The name cracked something open between them. Not Ghost. Not the hardened version she was supposed to keep her distance from. Logan. The man behind the steel.
He didn't answer. Just watched her with something she couldn't quite read in his eyes. Then, slowly, he reached up and brushed a strand of hair from her face, fingers warm and rough against her cheek. His thumb traced the hollow beside her eye with unexpected gentleness. The touch made her skin tingle, not from its boldness, but from how careful it was.

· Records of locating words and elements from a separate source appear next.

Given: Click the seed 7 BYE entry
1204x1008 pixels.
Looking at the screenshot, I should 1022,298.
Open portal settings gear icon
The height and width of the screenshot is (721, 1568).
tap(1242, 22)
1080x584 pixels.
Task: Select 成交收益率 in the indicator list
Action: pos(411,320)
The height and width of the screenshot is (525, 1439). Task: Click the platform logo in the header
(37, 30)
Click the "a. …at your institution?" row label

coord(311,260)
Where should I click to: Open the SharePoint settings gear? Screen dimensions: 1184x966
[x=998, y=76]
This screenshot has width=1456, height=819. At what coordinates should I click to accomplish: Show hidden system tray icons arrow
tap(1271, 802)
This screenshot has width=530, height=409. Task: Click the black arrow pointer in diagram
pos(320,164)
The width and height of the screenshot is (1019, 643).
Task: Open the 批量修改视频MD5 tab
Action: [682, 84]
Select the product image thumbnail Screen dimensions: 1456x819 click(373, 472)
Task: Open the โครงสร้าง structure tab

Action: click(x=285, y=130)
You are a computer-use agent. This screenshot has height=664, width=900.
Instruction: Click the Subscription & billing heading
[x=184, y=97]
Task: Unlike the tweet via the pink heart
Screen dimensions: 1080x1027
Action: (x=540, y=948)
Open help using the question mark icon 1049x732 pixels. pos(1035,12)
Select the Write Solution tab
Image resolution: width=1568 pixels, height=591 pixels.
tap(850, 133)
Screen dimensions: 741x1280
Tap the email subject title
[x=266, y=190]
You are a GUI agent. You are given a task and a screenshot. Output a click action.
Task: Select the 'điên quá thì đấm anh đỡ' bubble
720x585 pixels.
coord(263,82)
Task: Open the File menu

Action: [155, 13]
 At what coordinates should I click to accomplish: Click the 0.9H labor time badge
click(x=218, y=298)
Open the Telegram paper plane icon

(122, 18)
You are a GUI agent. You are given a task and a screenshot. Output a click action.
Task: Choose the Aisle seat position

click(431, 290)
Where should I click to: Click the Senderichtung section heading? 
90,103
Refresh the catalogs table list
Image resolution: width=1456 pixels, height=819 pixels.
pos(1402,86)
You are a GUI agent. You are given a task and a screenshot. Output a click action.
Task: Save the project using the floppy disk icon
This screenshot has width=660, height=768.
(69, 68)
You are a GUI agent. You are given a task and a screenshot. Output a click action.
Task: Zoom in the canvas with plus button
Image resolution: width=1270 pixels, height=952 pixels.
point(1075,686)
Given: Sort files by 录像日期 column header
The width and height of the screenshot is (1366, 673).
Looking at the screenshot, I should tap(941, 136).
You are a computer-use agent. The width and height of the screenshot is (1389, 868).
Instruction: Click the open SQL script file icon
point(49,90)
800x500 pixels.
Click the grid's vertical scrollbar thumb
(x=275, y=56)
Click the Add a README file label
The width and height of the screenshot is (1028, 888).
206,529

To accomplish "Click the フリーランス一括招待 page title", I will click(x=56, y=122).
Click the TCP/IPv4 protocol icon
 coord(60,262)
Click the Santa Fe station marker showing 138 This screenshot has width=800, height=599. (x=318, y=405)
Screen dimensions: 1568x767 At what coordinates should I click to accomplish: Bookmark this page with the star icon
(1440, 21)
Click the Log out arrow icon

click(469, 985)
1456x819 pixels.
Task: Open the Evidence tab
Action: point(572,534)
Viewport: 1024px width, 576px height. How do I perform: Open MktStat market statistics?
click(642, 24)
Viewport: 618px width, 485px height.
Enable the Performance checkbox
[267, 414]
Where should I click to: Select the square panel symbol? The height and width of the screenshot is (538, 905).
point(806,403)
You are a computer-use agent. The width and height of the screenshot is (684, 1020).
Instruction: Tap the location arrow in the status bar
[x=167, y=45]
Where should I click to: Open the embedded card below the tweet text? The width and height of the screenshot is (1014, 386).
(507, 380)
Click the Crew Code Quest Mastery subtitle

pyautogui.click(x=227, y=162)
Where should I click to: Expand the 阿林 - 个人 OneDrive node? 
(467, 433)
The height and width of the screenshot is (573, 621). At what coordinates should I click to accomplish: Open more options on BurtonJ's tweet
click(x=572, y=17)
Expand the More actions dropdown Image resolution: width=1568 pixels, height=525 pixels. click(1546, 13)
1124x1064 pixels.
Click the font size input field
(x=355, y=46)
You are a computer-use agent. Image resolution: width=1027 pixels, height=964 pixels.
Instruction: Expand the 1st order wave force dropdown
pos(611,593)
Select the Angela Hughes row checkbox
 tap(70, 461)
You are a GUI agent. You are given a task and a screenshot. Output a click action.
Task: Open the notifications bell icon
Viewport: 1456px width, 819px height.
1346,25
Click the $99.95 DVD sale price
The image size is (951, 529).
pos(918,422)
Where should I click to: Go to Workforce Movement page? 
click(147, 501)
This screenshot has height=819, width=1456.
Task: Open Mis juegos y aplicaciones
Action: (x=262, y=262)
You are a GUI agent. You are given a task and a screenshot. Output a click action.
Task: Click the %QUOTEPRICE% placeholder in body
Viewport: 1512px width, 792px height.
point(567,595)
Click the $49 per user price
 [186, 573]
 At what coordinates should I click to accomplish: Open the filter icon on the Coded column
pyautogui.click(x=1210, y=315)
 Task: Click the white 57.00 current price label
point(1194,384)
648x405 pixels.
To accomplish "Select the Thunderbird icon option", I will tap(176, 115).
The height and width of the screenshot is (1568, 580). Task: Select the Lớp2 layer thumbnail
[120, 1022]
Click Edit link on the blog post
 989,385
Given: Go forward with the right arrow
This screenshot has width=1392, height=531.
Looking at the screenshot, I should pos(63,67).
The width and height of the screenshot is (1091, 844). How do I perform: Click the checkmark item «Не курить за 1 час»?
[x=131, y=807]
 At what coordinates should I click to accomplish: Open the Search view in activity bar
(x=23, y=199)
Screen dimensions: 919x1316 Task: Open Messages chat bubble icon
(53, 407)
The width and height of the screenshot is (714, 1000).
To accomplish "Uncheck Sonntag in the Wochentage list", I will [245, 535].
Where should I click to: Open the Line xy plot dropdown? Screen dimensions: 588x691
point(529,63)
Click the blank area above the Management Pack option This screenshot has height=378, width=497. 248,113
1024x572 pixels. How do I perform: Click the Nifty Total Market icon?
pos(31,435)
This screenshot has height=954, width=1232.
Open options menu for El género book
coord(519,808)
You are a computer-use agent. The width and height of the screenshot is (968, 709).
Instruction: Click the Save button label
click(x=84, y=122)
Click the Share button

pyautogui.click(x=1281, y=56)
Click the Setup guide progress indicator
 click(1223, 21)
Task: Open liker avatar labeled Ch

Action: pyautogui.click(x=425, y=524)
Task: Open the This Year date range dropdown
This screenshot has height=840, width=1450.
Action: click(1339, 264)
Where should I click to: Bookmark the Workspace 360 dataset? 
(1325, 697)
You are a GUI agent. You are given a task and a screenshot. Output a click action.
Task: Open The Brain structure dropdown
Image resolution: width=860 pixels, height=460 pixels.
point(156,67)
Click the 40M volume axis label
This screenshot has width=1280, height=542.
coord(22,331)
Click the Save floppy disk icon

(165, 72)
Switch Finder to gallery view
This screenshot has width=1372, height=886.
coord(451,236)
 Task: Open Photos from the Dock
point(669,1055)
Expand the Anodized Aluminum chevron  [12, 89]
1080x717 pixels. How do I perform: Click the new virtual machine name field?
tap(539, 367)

His eyes drifted to her mouth before finding hers again. For a moment he just stood there, not saying anything, hand still on her, then stepped back, putting necessary distance between them.
“I know you’re in San Diego,” he said quietly. “I’m based out of Coronado. They’re cutting our deployment short here, but I’ve still got a few days stuck in the sandbox.”
His eyes flicked to the paper in her hand. “In case you need anything.” A pause, then deeper, like he was saying more than just the words. “I want to see where this is heading.”
Rachel’s pulse surged. She inhaled sharply, the weight of his words anchoring her in place. There was too much between them to say, too many things that couldn’t be unraveled in a single night, but that didn’t stop her from wanting to try.
He cupped her jaw with barely restrained possession, thumb sweeping across her mouth until her breath caught. His kiss came without urgency but with absolute certainty, deep and consuming, like he'd already made up his mind about what she was to him.
His mouth moved against hers with restrained intensity, a kiss forged from everything they hadn't allowed themselves to say. He seemed to be memorizing her, her taste, the softness of her lips, the way her body pressed into his.
Rachel leaned in. Let herself be pulled under. Let herself want it.
His breath caught as he pulled back, but he didn’t go far. His forehead pressed gently against hers, the air between them shared in soft exhales. He stayed there, just for a second longer, before his hand slid from her jaw to her arm, trailing down in a touch that lingered even after he stepped away.